------ GIVEN INFORMATION

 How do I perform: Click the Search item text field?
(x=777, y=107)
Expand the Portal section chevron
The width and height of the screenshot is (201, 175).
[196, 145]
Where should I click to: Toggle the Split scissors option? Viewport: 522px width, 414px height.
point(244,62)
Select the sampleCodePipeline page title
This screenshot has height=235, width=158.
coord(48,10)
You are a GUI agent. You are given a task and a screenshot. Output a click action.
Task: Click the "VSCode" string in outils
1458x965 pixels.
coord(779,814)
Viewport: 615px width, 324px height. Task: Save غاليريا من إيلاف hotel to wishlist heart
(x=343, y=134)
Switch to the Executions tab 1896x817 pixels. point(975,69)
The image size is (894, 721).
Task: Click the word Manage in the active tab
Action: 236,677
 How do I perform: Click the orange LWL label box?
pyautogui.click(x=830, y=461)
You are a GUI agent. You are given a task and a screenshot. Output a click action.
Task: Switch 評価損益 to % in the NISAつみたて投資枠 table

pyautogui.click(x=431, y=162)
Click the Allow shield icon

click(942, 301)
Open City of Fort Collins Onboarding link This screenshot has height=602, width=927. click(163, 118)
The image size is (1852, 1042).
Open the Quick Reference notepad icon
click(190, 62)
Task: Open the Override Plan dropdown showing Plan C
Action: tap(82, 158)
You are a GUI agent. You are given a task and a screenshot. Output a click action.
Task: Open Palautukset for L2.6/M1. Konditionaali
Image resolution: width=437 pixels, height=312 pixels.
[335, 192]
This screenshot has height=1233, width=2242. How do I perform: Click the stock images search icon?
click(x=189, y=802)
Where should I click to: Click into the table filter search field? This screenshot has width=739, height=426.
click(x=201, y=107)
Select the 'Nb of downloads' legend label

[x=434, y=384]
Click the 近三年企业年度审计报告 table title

------------

▶ **WHAT THE EXERCISE ASKS**:
Reproduce all of the records above, swapping "GUI agent" for "interface agent" and keeping everything else the same.

▶ **EXERCISE RESULT**:
 How do I perform: Click the Search item text field?
(x=777, y=107)
Expand the Portal section chevron
The width and height of the screenshot is (201, 175).
[196, 145]
Where should I click to: Toggle the Split scissors option? Viewport: 522px width, 414px height.
point(244,62)
Select the sampleCodePipeline page title
This screenshot has height=235, width=158.
coord(48,10)
You are a interface agent. You are given a task and a screenshot. Output a click action.
Task: Click the "VSCode" string in outils
1458x965 pixels.
coord(779,814)
Viewport: 615px width, 324px height. Task: Save غاليريا من إيلاف hotel to wishlist heart
(x=343, y=134)
Switch to the Executions tab 1896x817 pixels. point(975,69)
The image size is (894, 721).
Task: Click the word Manage in the active tab
Action: 236,677
 How do I perform: Click the orange LWL label box?
pyautogui.click(x=830, y=461)
You are a interface agent. You are given a task and a screenshot. Output a click action.
Task: Switch 評価損益 to % in the NISAつみたて投資枠 table

pyautogui.click(x=431, y=162)
Click the Allow shield icon

click(942, 301)
Open City of Fort Collins Onboarding link This screenshot has height=602, width=927. click(163, 118)
The image size is (1852, 1042).
Open the Quick Reference notepad icon
click(190, 62)
Task: Open the Override Plan dropdown showing Plan C
Action: tap(82, 158)
You are a interface agent. You are given a task and a screenshot. Output a click action.
Task: Open Palautukset for L2.6/M1. Konditionaali
Image resolution: width=437 pixels, height=312 pixels.
[335, 192]
This screenshot has height=1233, width=2242. How do I perform: Click the stock images search icon?
click(x=189, y=802)
Where should I click to: Click into the table filter search field? This screenshot has width=739, height=426.
click(x=201, y=107)
Select the 'Nb of downloads' legend label

[x=434, y=384]
Click the 近三年企业年度审计报告 table title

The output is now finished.